*Task details*. What you return must match, exactly, the lines running from the one containing "Click the プライベートアドレス帳 separator header" to the end of the data, both included, and must contain no pictures.

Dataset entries
----
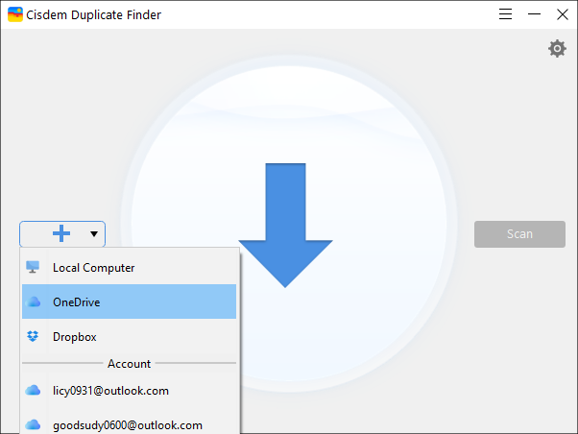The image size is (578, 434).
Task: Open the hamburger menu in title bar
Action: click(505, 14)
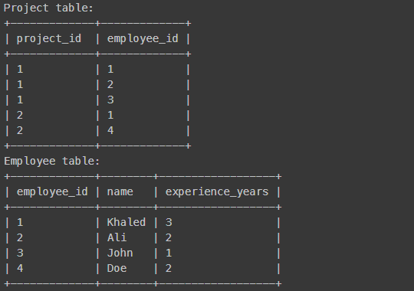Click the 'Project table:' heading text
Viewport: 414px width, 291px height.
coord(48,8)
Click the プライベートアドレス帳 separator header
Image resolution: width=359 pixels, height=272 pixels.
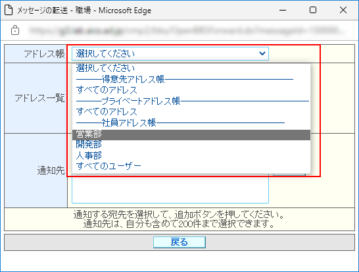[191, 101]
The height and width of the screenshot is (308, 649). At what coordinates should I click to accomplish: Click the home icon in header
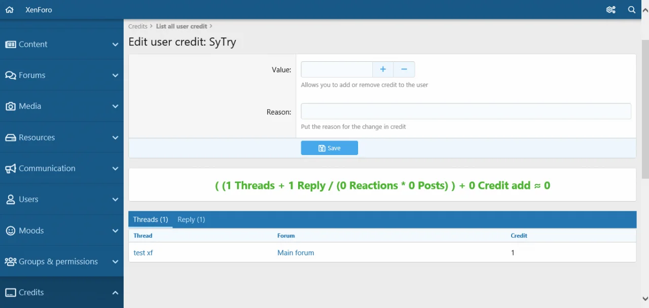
----
*Solution to this problem*.
Click the プライベートアドレス帳 separator header
Image resolution: width=359 pixels, height=272 pixels.
[191, 101]
The height and width of the screenshot is (308, 649). At what coordinates should I click to accomplish: Click the home icon in header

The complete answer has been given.